Copy the material starting with the line with "Task: Add Ступица 447 8882 to cart" and going on through the line with "point(84,300)", substituting "screen capture" for "screenshot" and changing nothing else. Leave the pictures out of your copy.

-- start MATERIAL FOR THIS TASK --

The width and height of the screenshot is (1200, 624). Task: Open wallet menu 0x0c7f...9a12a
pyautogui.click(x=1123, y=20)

-- end MATERIAL FOR THIS TASK --
-- start MATERIAL FOR THIS TASK --

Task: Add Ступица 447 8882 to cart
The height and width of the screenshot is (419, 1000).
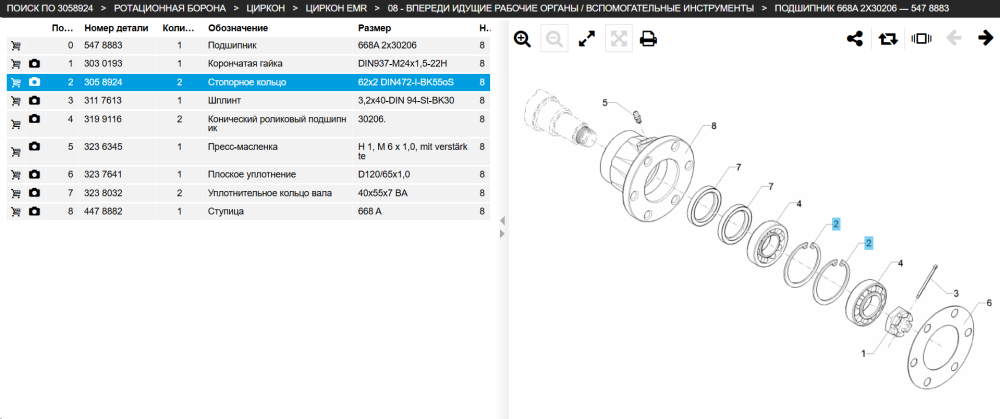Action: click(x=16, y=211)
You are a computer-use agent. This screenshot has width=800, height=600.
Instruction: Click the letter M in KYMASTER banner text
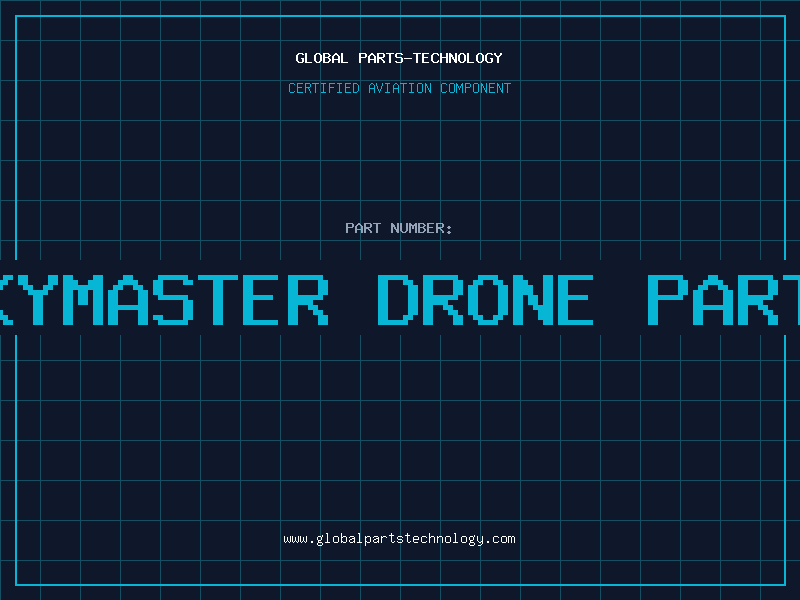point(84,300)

-- end MATERIAL FOR THIS TASK --

# [COMPLETE RESPONSE]
Task: Add Ступица 447 8882 to cart
The height and width of the screen capture is (419, 1000).
Action: click(x=16, y=211)
You are a computer-use agent. This screen capture has width=800, height=600.
Instruction: Click the letter M in KYMASTER banner text
point(84,300)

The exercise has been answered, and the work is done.